WHAT YOU NEED TO DO:
Everything in the listing below from the line containing "Open ホームフォルダ in" through the line containing "Given: Enable Mist toggle option for Button 1" must be repeated exactly; the remaining lines are not wanted.

WORKING DATA: Begin

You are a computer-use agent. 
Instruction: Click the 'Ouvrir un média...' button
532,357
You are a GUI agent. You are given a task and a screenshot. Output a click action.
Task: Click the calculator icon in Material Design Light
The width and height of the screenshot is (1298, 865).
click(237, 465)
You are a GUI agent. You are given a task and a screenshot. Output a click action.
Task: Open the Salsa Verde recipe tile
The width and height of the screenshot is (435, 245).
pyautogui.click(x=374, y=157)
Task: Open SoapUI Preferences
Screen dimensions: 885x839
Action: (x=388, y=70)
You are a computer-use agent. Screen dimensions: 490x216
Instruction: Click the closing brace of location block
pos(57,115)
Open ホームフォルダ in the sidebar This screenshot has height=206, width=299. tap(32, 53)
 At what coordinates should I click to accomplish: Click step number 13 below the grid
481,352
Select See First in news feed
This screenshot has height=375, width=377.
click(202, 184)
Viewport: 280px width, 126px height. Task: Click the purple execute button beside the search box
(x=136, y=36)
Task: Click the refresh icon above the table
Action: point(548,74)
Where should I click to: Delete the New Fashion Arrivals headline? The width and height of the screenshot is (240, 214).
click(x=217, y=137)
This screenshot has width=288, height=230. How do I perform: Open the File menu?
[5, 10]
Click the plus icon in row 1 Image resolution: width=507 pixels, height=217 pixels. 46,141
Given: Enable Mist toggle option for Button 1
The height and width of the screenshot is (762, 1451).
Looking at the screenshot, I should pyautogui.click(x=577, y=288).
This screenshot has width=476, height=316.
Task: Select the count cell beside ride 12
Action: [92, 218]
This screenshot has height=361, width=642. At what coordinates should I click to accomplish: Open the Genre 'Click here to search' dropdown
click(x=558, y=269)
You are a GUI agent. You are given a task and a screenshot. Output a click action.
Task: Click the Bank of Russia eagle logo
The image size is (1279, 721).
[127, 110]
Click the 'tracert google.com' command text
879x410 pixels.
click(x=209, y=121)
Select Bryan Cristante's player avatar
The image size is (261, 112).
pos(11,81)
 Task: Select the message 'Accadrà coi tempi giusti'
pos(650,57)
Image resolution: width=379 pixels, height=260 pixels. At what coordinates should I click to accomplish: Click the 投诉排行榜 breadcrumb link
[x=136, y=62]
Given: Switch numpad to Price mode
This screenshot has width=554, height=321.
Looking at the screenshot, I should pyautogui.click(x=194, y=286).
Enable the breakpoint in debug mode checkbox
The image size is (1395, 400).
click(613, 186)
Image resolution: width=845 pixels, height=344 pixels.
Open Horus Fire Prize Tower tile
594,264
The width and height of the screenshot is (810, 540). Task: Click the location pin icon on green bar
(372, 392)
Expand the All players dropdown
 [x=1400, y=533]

WORKING DATA: End

EXERCISE RESULT:
Open ホームフォルダ in the sidebar This screenshot has height=206, width=299. tap(32, 53)
 At what coordinates should I click to accomplish: Click step number 13 below the grid
481,352
Select See First in news feed
This screenshot has height=375, width=377.
click(202, 184)
Viewport: 280px width, 126px height. Task: Click the purple execute button beside the search box
(x=136, y=36)
Task: Click the refresh icon above the table
Action: point(548,74)
Where should I click to: Delete the New Fashion Arrivals headline? The width and height of the screenshot is (240, 214).
click(x=217, y=137)
This screenshot has width=288, height=230. How do I perform: Open the File menu?
[5, 10]
Click the plus icon in row 1 Image resolution: width=507 pixels, height=217 pixels. 46,141
Given: Enable Mist toggle option for Button 1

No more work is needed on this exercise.